(SUPPLIED TEXT Opens)

Press Releases

SAN DIEGO – Yesterday, Rep. Scott Peters (CA-52) helped the House pass the Paycheck Protection Program Flexibility Act, a bipartisan bill that would improve the Paycheck Protection Program (PPP), an initiative born out of the Coronavirus Aid, Relief, and Economic Security (CARES) Act that provides relief to small businesses feeling economic strain from the coronavirus (COVID-19) pandemic.

The Paycheck Protection Program Flexibility Act expands the benefits and flexibility of PPP loans to:

  • Expand loan forgiveness for expenses from an 8-week covered period to 24 weeks, and extending the rehiring deadline. The current eight-week timeline set by the CARES Act in March does not work for many local businesses that just opened back up or that will be allowed to open with very heavy restrictions. Small businesses need the flexibility to spread the loan proceeds over the full course of the crisis, until demand returns.
  • Increase the current limitation on the use of loan proceeds for non-payroll expenses from 25 percent to 40 percent. Under regulations issued by the Trump Administration, PPP loans require that no more than 25 percent of loan proceeds can be spent on non-payroll expenses such as rent, mortgage interest, and utilities, preventing many small businesses, such as independent restaurants, from applying to the program because their rent is significantly more than 25 percent of their monthly expenses.
  • Extend the program from June 30 to December 31. Prolonging the PPP program for 24 weeks will ensure that more truly small businesses can take advantage of the program.
  • Expand loan terms from two years to five years. Allowing longer loan terms will reduce the stress small businesses are already experiencing due to a lack of revenue. According to the American Hotel and Lodging Association, full recovery for that industry following both the September 11, 2001 terrorist attacks and the 2008 recession took more than two full years. If the past is any indication of the future, it will take many businesses in multiple industries more than two years to achieve sufficient revenues to pay back the loan. 
  • Ensure full access to payroll tax deferment for businesses that take PPP loans. The purpose of PPP and the payroll tax deferment was to provide businesses with liquidity to weather the crisis. Businesses need access to both sources of cash flow to survive.

“Dozens of organizations in my district expressed concern over original PPP provisions, like the 8-week covered period, deadlines for rehiring, and limitations on loan use for non-payroll expenses,” said Rep. Peters. “It’s clear the economic toll of this crisis will be felt well past the program’s June 30 deadline, and allowing local businesses greater ability to use PPP loans in ways that best serve their company and employees is crucial to the survival of our Main Street businesses during this emergency.”

(SUPPLIED TEXT Closes)
(STORED DATA Opens)

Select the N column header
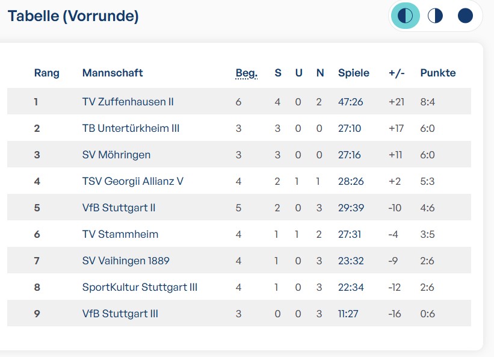This screenshot has width=494, height=357. [x=320, y=73]
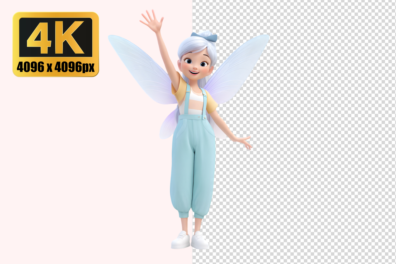Click the light blue overall pants

click(x=193, y=172)
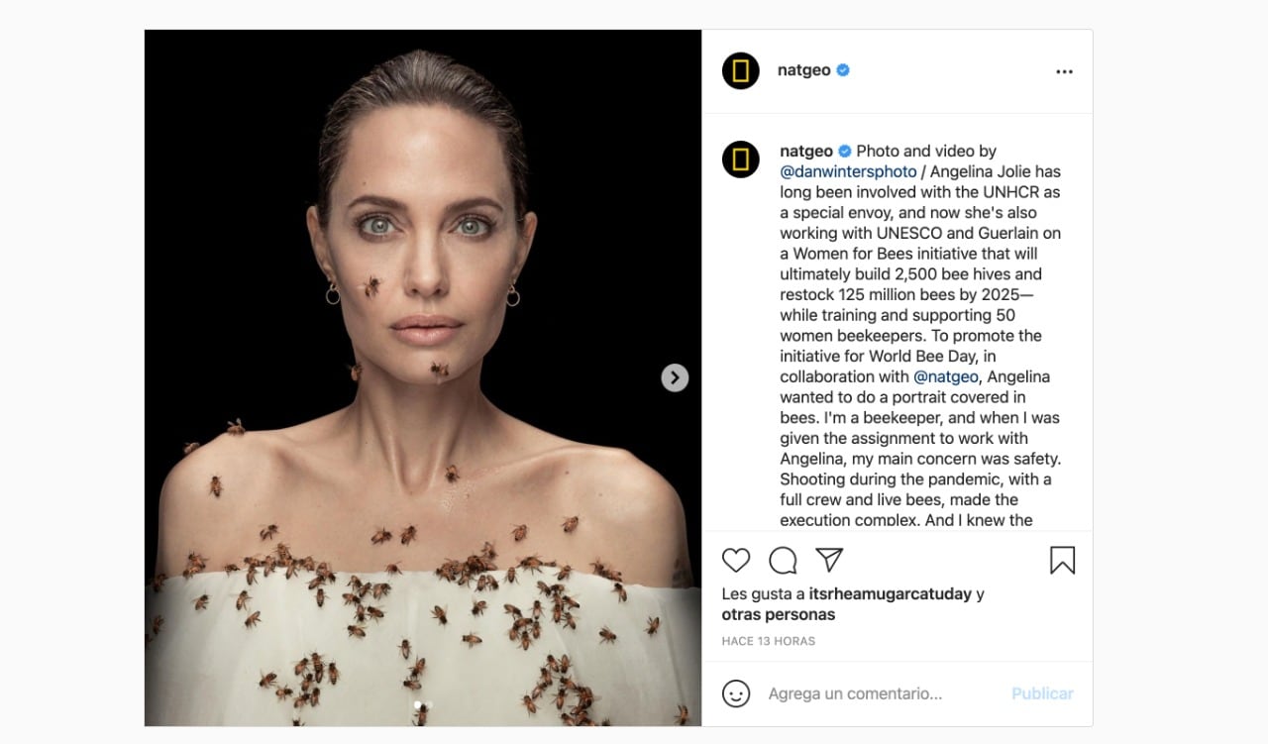Click natgeo username in the header
Screen dimensions: 1268x744
804,70
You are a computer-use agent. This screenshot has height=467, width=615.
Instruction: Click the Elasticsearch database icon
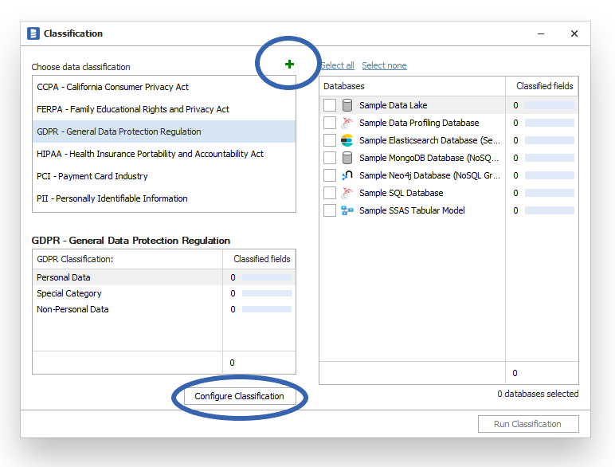pyautogui.click(x=347, y=140)
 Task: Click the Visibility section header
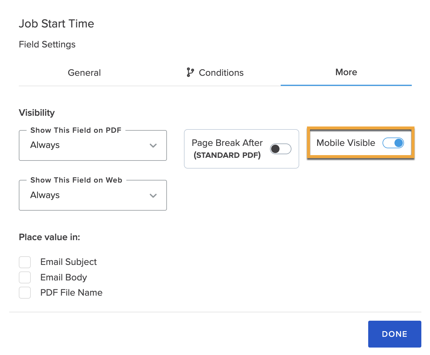[x=37, y=112]
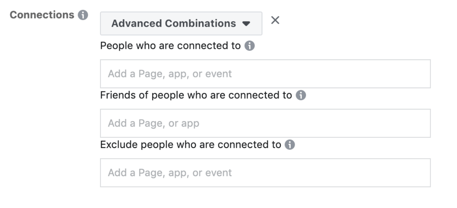View info icon next to Exclude people

[x=289, y=145]
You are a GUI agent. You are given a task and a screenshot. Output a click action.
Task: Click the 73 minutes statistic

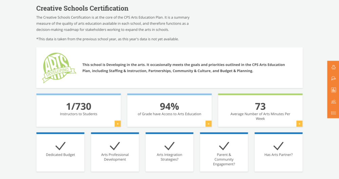coord(260,106)
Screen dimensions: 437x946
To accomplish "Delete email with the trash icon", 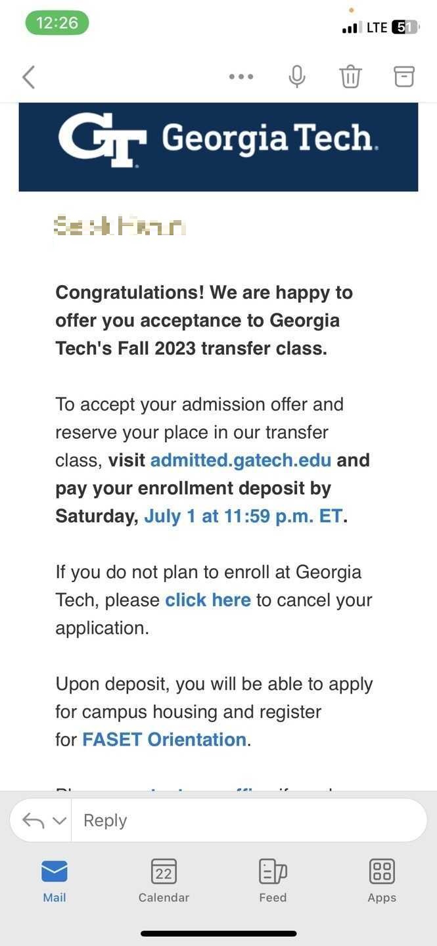I will (x=350, y=77).
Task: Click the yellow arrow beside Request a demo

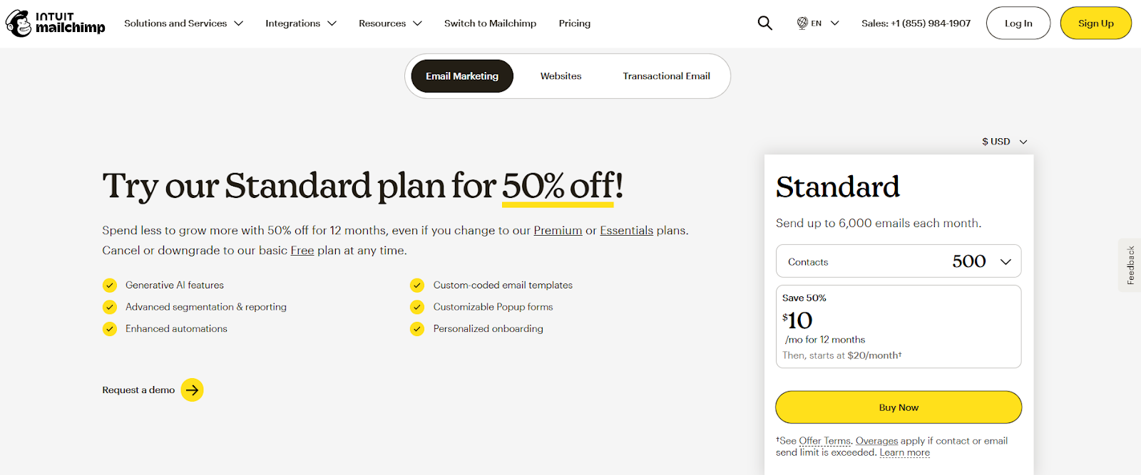Action: tap(192, 390)
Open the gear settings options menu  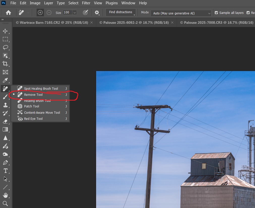pos(97,13)
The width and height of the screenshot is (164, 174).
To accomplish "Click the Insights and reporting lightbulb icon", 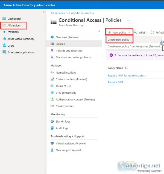I will click(52, 50).
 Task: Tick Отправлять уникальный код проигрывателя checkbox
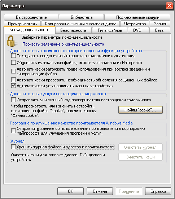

(STORED DATA Closes)

Reproduce the press release from "Press Releases" up to and including "coronavirus (COVID-19) pandemic.", swapping "bipartisan bill" for "bipartisan measure".

Press Releases

SAN DIEGO – Yesterday, Rep. Scott Peters (CA-52) helped the House pass the Paycheck Protection Program Flexibility Act, a bipartisan measure that would improve the Paycheck Protection Program (PPP), an initiative born out of the Coronavirus Aid, Relief, and Economic Security (CARES) Act that provides relief to small businesses feeling economic strain from the coronavirus (COVID-19) pandemic.